I am trying to determine the parameters for the Nelson Siegel Svensson model and am solving a Non-Linear Optimization problem to do this.

I am trying to solve:

$$\min_\theta{\sum{(p_i - \hat p_i)^2}}.$$

where $p_i$ are the observed dirty prices of the bonds and $\hat p_i$ are the prices that have been calculated using the NSS parameters, $\theta$

I am using the procedure presented in this paper. But I've also read that the Optimization is highly sensitive to the input set of parameters ($\theta$) as mentioned in Page 2 of this paper. Hence, if I don't have data on these parameters how should I look to set the input.

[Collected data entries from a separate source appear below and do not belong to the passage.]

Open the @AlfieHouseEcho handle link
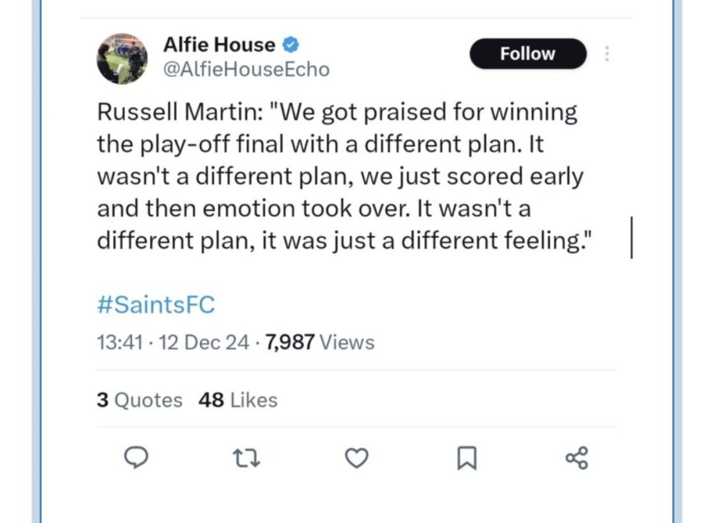 pos(246,69)
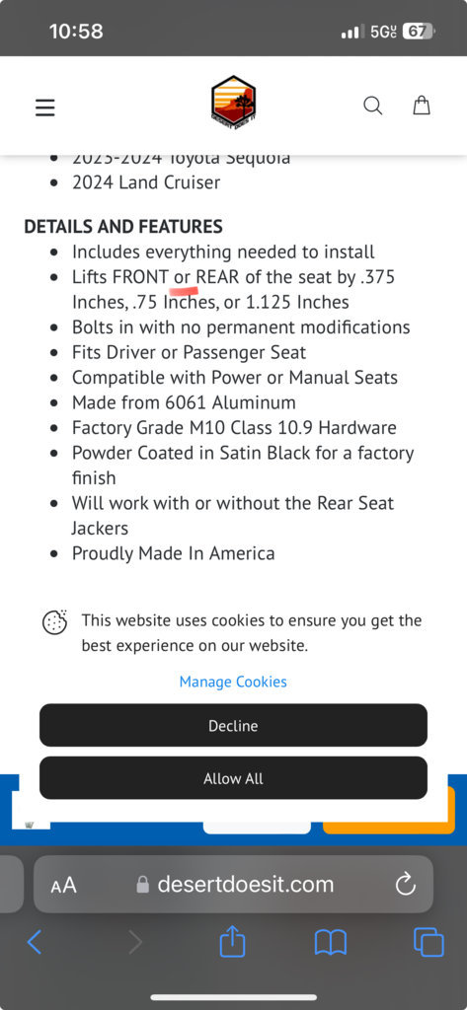Tap the Safari forward arrow

(x=135, y=942)
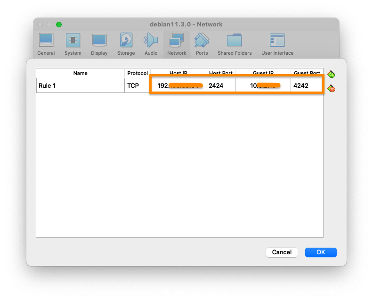Go to Audio settings
Screen dimensions: 373x301
[151, 44]
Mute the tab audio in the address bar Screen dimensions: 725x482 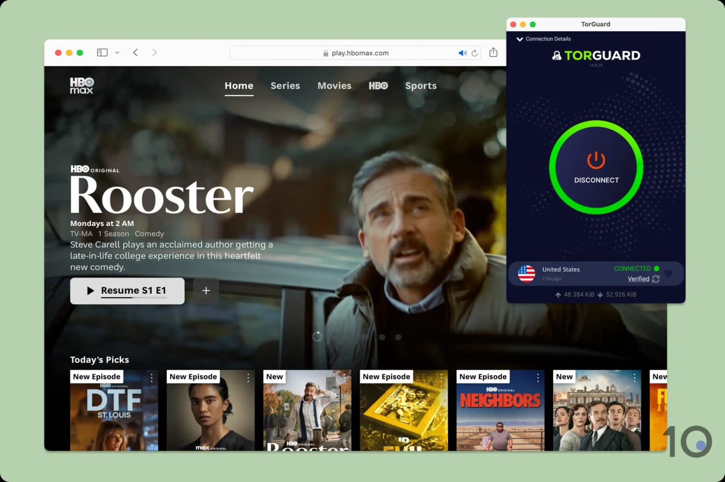463,53
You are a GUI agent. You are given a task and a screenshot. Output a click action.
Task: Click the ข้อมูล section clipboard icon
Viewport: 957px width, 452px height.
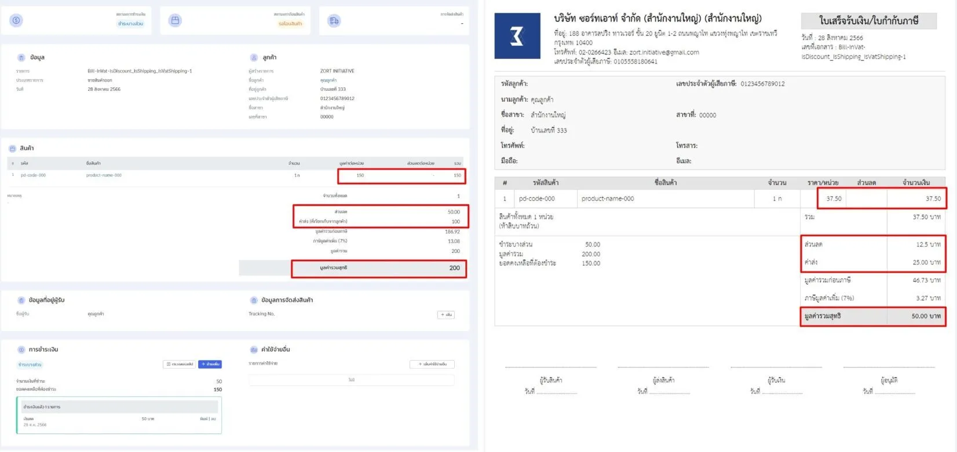21,58
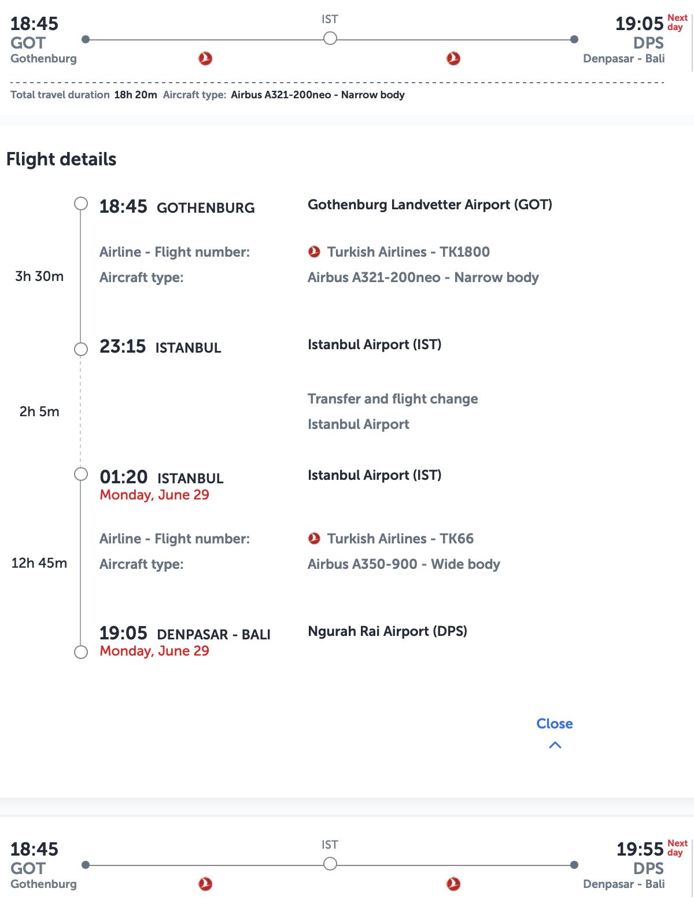Close the flight details panel via Close link
Viewport: 694px width, 903px height.
click(x=554, y=724)
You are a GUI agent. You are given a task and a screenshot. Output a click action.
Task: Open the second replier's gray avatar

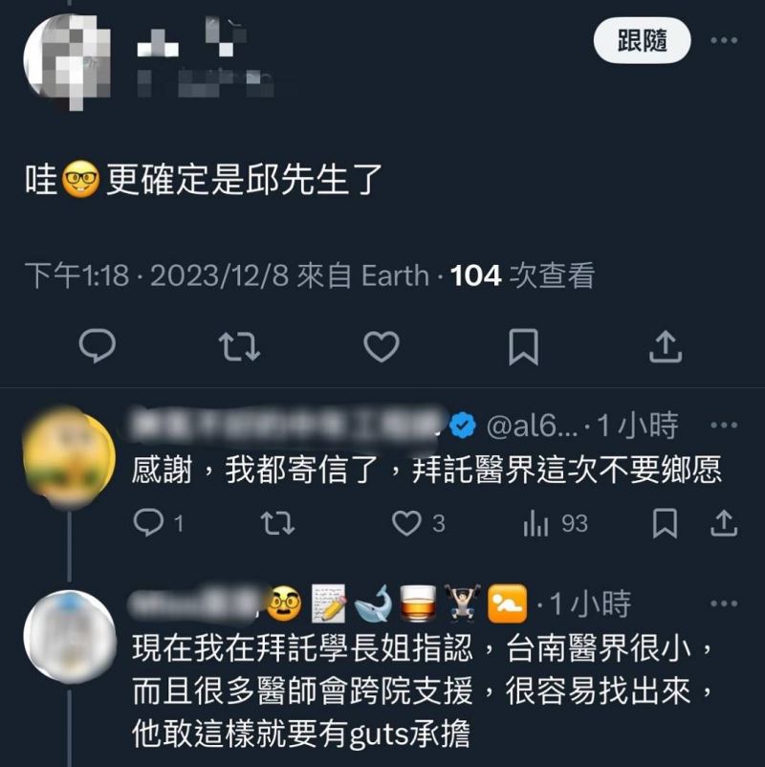pyautogui.click(x=69, y=636)
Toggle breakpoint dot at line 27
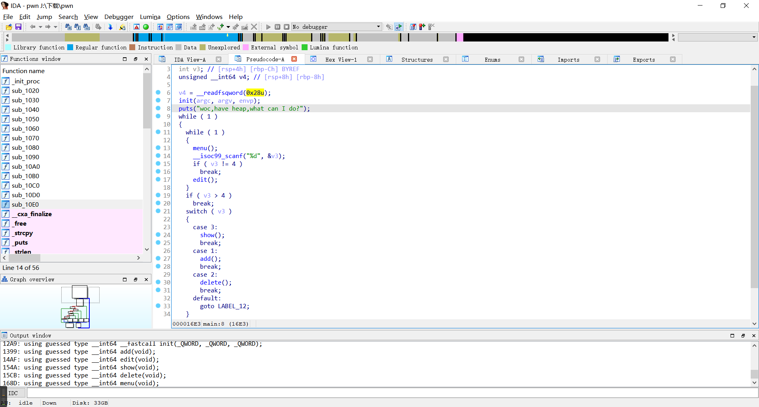 pyautogui.click(x=158, y=258)
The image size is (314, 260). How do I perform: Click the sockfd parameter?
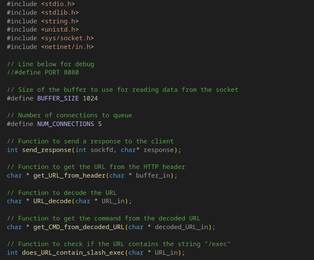[x=102, y=150]
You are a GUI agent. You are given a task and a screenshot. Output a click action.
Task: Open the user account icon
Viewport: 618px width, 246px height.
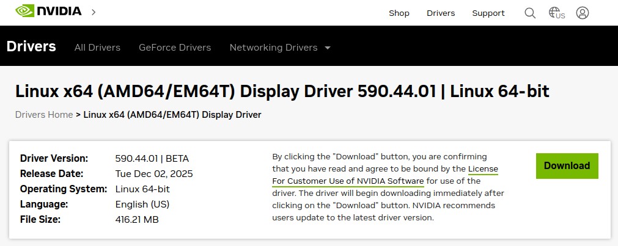(583, 13)
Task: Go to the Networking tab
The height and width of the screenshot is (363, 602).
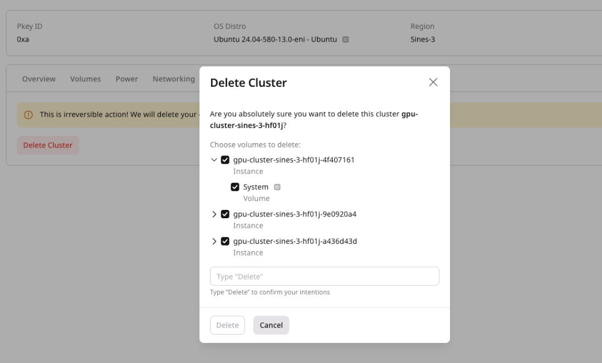Action: 174,79
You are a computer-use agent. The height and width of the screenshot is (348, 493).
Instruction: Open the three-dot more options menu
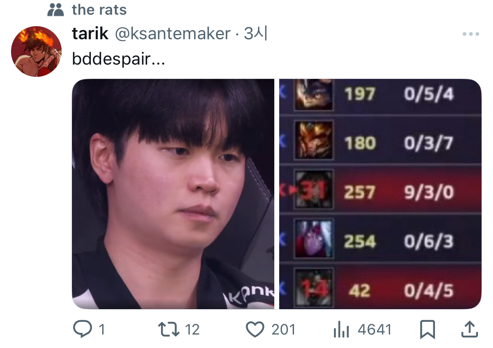pyautogui.click(x=471, y=34)
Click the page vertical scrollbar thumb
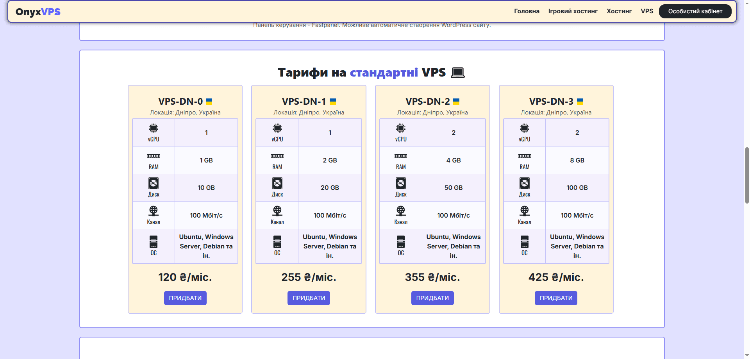The width and height of the screenshot is (750, 359). click(747, 175)
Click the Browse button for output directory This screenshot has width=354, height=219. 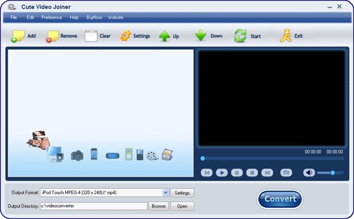click(x=159, y=206)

I am currently trying to do this for GBP Government Bonds, but am unable to find any published parameters. I was also unable to find how people circumvent this problem.

Currently, I am using the $\theta$ values presented here as I thought they may be similar for the GBP Government Bonds. However, the Optimization proves to be unsolvable.

This is part of the code that I am using in Python to solve the optimization problem. func just returns the sum of the squared difference in prices (Objective function) and params refer to $\theta$. These are the input params I am currently using.

params = [3.15698855,    -2.98240445,    -3.37586632,    -1.67713694,    0.88538977,    3.84324841] #Theta
optimize.minimize(func, params, method='COBYLA', constraints = cons, options={'disp': True})


Thank You

• Indeed, I'm not sure what this adds to your previous question @jojo. Jul 24 '15 at 7:11
• @BobJansen There I was misunderstanding how to set-up the question. Here, I am asking for how to look for input parameters. These are completely different things.
– Jojo
Jul 24 '15 at 11:30
• I see, I think there is still some overlap but this ca be tackled as a separate thing. Can you maybe cross reference the questions? It gives a better picture of where you are and will get you better help. Also users can then use your questions as a guide to do NSS themselves start to finish. Jul 24 '15 at 12:13
• @BobJansen Certainly. I've edited the question. I hope it is clearer now.
– Jojo
Jul 24 '15 at 12:31

Jojo, in practice people often start by fixing $\lambda$ then estimate the model by OLS and check the squared errors of the model. Then change $\lambda$ and repeat the procedure. This is highly efficient, and you can do it for a reasonable large range for $\lambda$. Then check which $\lambda$ yields the lowest squared errors. This should not take more than 30 seconds in a standard computer.